#### [Do this]
Output each line of the following data as one string in a JSON list, leaving out blank lines.

#### [Data shown]
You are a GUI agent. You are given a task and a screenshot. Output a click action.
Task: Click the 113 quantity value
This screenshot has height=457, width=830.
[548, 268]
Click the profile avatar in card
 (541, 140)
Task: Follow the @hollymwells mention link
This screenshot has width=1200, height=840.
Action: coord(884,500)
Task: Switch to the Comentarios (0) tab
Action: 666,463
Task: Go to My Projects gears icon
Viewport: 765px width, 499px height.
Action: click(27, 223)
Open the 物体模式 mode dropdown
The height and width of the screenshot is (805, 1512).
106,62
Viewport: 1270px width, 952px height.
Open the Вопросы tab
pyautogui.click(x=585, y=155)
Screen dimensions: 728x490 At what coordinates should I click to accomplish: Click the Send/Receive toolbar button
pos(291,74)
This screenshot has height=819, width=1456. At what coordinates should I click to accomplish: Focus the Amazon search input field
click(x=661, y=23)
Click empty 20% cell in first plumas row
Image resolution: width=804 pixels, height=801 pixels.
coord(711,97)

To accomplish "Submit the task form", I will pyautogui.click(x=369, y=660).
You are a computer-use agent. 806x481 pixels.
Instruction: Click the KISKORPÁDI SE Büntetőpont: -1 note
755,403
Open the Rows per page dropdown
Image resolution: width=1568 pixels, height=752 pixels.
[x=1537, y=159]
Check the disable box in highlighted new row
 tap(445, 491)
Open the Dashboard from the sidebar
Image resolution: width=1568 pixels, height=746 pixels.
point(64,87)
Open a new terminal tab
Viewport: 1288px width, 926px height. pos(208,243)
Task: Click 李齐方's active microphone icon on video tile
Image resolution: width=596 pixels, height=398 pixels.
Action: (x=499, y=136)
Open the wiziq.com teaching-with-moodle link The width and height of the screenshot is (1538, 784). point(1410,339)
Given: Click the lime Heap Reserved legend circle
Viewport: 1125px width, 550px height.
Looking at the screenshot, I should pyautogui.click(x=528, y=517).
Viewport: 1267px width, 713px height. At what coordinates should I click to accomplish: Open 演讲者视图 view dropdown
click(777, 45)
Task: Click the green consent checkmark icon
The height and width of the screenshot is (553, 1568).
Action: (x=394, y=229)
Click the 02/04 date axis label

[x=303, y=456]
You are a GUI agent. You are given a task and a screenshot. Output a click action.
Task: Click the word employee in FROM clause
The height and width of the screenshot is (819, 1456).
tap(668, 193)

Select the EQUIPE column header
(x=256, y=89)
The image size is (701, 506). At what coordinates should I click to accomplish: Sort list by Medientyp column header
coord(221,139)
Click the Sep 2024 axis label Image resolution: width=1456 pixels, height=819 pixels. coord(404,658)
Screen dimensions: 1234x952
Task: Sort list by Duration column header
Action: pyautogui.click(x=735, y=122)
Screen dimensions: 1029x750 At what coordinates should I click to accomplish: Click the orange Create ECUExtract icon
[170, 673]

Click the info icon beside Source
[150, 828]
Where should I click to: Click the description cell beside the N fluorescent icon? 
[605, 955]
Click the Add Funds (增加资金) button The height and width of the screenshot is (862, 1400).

#### [Worked solution]
[
  "You are a GUI agent. You are given a task and a screenshot. Output a click action.",
  "Task: Click the 113 quantity value",
  "This screenshot has height=457, width=830.",
  "[548, 268]",
  "Click the profile avatar in card",
  " (541, 140)",
  "Task: Follow the @hollymwells mention link",
  "This screenshot has width=1200, height=840.",
  "Action: coord(884,500)",
  "Task: Switch to the Comentarios (0) tab",
  "Action: 666,463",
  "Task: Go to My Projects gears icon",
  "Viewport: 765px width, 499px height.",
  "Action: click(27, 223)",
  "Open the 物体模式 mode dropdown",
  "The height and width of the screenshot is (805, 1512).",
  "106,62",
  "Viewport: 1270px width, 952px height.",
  "Open the Вопросы tab",
  "pyautogui.click(x=585, y=155)",
  "Screen dimensions: 728x490 At what coordinates should I click to accomplish: Click the Send/Receive toolbar button",
  "pos(291,74)",
  "This screenshot has height=819, width=1456. At what coordinates should I click to accomplish: Focus the Amazon search input field",
  "click(x=661, y=23)",
  "Click empty 20% cell in first plumas row",
  "Image resolution: width=804 pixels, height=801 pixels.",
  "coord(711,97)",
  "To accomplish \"Submit the task form\", I will pyautogui.click(x=369, y=660).",
  "You are a computer-use agent. 806x481 pixels.",
  "Instruction: Click the KISKORPÁDI SE Büntetőpont: -1 note",
  "755,403",
  "Open the Rows per page dropdown",
  "Image resolution: width=1568 pixels, height=752 pixels.",
  "[x=1537, y=159]",
  "Check the disable box in highlighted new row",
  " tap(445, 491)",
  "Open the Dashboard from the sidebar",
  "Image resolution: width=1568 pixels, height=746 pixels.",
  "point(64,87)",
  "Open a new terminal tab",
  "Viewport: 1288px width, 926px height. pos(208,243)",
  "Task: Click 李齐方's active microphone icon on video tile",
  "Image resolution: width=596 pixels, height=398 pixels.",
  "Action: (x=499, y=136)",
  "Open the wiziq.com teaching-with-moodle link The width and height of the screenshot is (1538, 784). point(1410,339)",
  "Given: Click the lime Heap Reserved legend circle",
  "Viewport: 1125px width, 550px height.",
  "Looking at the screenshot, I should pyautogui.click(x=528, y=517).",
  "Viewport: 1267px width, 713px height. At what coordinates should I click to accomplish: Open 演讲者视图 view dropdown",
  "click(777, 45)",
  "Task: Click the green consent checkmark icon",
  "The height and width of the screenshot is (553, 1568).",
  "Action: (x=394, y=229)",
  "Click the 02/04 date axis label",
  "[x=303, y=456]",
  "You are a GUI agent. You are given a task and a screenshot. Output a click action.",
  "Task: Click the word employee in FROM clause",
  "The height and width of the screenshot is (819, 1456).",
  "tap(668, 193)",
  "Select the EQUIPE column header",
  "(x=256, y=89)",
  "The image size is (701, 506). At what coordinates should I click to accomplish: Sort list by Medientyp column header",
  "coord(221,139)",
  "Click the Sep 2024 axis label Image resolution: width=1456 pixels, height=819 pixels. coord(404,658)",
  "Screen dimensions: 1234x952",
  "Task: Sort list by Duration column header",
  "Action: pyautogui.click(x=735, y=122)",
  "Screen dimensions: 1029x750 At what coordinates should I click to accomplish: Click the orange Create ECUExtract icon",
  "[170, 673]",
  "Click the info icon beside Source",
  "[150, 828]",
  "Where should I click to: Click the description cell beside the N fluorescent icon? ",
  "[605, 955]",
  "Click the Add Funds (增加资金) button The height and width of the screenshot is (862, 1400)."
]